● Problem description
Only one stretch of the data below is wanted: the lines starting at the one with "Click the 保存(F5) button" and ending at the one with "Task: Order the VPS-2-1-SSD plan", both included, given again exactly.

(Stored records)
[Start of Attachment]

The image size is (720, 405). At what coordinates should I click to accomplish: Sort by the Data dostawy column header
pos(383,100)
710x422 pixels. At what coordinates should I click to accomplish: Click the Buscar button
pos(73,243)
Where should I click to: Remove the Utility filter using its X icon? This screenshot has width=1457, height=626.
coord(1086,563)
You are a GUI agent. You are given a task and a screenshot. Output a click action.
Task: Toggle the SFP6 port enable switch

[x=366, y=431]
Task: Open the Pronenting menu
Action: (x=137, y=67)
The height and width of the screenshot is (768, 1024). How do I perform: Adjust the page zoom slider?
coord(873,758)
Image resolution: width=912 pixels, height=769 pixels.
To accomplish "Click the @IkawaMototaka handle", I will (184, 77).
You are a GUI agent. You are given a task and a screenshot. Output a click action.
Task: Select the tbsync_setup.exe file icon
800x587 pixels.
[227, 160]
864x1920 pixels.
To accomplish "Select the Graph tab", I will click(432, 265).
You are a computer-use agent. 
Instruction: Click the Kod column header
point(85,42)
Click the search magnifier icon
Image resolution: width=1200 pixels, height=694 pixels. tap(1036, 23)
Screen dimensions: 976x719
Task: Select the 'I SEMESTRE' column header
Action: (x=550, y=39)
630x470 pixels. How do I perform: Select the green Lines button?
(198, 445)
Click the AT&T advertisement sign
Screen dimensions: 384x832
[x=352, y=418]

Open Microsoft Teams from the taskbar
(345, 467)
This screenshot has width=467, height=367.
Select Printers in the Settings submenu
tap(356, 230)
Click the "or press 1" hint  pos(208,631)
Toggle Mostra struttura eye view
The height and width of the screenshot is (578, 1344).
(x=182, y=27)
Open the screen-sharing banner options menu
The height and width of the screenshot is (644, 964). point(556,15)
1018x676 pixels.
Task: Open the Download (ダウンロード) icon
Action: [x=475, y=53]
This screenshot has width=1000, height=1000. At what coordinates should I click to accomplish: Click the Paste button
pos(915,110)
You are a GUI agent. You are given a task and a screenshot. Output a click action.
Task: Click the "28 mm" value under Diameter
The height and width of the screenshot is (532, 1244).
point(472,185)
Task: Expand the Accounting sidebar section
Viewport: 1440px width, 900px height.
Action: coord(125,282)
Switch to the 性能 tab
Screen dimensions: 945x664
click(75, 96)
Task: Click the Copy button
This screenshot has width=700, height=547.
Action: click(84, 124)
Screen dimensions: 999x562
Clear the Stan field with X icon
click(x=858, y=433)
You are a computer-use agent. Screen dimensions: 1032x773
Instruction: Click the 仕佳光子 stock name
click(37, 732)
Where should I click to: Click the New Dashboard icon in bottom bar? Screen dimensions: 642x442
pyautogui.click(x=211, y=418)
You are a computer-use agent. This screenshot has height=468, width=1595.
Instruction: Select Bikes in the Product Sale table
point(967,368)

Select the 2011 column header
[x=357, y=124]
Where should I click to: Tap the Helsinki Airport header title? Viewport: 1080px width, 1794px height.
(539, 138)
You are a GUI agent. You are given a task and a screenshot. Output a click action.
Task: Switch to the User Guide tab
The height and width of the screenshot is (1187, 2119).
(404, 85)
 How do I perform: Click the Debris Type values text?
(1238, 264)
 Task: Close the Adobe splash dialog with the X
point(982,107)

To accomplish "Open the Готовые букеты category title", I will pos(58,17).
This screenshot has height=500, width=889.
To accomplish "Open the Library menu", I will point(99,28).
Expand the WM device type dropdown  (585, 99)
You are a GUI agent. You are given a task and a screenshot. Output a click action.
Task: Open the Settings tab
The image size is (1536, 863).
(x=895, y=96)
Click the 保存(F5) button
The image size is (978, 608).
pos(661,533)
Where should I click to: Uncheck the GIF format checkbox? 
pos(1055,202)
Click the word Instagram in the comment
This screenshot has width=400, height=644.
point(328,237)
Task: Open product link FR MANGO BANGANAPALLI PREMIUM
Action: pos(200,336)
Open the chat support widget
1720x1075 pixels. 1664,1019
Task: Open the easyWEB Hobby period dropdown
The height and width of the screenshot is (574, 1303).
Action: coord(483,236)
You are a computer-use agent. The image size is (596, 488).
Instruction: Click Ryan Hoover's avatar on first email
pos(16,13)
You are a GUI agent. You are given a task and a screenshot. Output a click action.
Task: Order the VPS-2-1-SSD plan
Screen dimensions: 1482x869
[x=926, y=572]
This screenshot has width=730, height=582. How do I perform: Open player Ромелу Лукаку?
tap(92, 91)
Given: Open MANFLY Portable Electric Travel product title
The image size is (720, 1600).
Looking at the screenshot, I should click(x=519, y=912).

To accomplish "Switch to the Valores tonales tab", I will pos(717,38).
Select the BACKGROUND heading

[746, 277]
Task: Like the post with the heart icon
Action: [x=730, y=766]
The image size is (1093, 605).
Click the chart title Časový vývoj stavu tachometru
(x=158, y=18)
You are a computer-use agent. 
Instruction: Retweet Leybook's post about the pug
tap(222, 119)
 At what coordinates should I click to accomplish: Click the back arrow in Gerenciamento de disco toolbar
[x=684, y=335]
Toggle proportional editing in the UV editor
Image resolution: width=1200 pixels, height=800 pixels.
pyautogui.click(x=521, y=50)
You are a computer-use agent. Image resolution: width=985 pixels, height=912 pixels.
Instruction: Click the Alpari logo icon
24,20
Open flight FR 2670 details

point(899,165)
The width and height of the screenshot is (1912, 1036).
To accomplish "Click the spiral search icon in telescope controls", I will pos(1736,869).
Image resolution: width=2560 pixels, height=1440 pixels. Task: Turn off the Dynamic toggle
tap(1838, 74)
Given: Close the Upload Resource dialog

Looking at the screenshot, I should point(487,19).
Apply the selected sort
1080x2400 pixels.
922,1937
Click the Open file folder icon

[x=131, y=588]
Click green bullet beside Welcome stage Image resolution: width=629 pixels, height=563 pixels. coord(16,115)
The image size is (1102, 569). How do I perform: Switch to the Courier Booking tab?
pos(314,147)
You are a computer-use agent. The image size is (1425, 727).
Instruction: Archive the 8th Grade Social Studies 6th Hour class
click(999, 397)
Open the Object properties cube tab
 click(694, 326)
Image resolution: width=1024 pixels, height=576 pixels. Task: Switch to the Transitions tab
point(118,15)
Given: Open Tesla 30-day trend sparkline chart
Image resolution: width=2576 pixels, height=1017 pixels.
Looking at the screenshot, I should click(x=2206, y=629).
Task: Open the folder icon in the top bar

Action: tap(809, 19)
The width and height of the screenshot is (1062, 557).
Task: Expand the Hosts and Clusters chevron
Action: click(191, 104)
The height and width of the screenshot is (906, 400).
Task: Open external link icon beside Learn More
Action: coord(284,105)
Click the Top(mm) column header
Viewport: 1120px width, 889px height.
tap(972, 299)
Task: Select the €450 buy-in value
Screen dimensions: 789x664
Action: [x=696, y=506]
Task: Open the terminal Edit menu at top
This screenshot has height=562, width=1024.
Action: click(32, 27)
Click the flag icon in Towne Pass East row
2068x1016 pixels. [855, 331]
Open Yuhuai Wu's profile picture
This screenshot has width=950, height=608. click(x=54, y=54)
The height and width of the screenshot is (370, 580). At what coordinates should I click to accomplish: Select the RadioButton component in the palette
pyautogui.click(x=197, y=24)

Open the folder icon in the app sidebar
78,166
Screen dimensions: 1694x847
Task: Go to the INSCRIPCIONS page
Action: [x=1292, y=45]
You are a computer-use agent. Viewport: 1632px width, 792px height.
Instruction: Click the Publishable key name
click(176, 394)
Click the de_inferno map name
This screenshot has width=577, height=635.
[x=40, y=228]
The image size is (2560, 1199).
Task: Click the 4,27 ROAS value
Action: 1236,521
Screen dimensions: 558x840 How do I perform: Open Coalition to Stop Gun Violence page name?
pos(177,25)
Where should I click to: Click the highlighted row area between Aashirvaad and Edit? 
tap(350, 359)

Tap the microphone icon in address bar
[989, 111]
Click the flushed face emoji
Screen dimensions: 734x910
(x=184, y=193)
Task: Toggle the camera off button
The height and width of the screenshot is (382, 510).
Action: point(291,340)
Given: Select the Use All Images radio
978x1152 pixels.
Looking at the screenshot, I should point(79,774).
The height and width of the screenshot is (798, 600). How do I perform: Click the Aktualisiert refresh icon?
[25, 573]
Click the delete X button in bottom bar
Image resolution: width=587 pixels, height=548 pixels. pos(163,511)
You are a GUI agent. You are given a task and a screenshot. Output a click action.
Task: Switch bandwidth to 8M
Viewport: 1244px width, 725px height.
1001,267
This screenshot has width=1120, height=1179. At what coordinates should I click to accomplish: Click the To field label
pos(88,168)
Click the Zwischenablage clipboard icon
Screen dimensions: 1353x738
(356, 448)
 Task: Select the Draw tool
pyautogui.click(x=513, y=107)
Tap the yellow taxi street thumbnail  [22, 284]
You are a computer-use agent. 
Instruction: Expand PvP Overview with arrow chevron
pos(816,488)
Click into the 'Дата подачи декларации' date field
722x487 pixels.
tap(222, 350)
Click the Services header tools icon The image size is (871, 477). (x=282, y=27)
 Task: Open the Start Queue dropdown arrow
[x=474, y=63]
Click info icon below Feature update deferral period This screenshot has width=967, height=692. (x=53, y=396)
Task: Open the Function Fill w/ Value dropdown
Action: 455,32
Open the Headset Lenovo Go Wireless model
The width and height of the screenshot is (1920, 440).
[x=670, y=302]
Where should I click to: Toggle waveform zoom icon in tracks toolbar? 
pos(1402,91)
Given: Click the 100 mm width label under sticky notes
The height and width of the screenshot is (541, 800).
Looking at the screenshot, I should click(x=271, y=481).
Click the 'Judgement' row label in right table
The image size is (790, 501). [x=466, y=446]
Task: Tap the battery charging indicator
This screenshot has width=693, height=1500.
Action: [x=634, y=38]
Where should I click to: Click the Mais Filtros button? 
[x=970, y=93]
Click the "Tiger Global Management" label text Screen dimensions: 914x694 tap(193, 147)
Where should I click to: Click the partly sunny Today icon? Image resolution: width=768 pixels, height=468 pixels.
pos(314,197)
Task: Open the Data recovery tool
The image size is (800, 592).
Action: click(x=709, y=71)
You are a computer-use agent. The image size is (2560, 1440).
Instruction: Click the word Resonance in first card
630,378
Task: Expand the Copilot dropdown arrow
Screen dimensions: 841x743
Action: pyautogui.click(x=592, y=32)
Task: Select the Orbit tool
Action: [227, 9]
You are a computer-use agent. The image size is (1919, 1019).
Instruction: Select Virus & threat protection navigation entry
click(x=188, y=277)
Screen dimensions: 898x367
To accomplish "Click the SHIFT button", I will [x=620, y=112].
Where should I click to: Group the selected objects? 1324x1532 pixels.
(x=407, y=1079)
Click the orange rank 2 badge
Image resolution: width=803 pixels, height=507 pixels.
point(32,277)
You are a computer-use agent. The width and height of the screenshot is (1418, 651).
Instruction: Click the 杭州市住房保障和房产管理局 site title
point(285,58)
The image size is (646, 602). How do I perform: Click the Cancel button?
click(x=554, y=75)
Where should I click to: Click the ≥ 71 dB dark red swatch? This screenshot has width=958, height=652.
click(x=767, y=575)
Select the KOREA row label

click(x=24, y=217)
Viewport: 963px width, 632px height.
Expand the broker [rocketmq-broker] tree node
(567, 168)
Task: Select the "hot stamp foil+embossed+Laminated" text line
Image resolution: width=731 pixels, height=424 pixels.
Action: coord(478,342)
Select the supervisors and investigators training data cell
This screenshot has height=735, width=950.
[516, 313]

[End of Attachment]

● Response to the task
Click the 保存(F5) button
The image size is (978, 608).
pos(661,533)
Where should I click to: Uncheck the GIF format checkbox? 
pos(1055,202)
Click the word Instagram in the comment
This screenshot has width=400, height=644.
point(328,237)
Task: Open product link FR MANGO BANGANAPALLI PREMIUM
Action: pos(200,336)
Open the chat support widget
1720x1075 pixels. 1664,1019
Task: Open the easyWEB Hobby period dropdown
The height and width of the screenshot is (574, 1303).
Action: coord(483,236)
You are a computer-use agent. The image size is (596, 488).
Instruction: Click Ryan Hoover's avatar on first email
pos(16,13)
You are a GUI agent. You are given a task and a screenshot. Output a click action.
Task: Order the VPS-2-1-SSD plan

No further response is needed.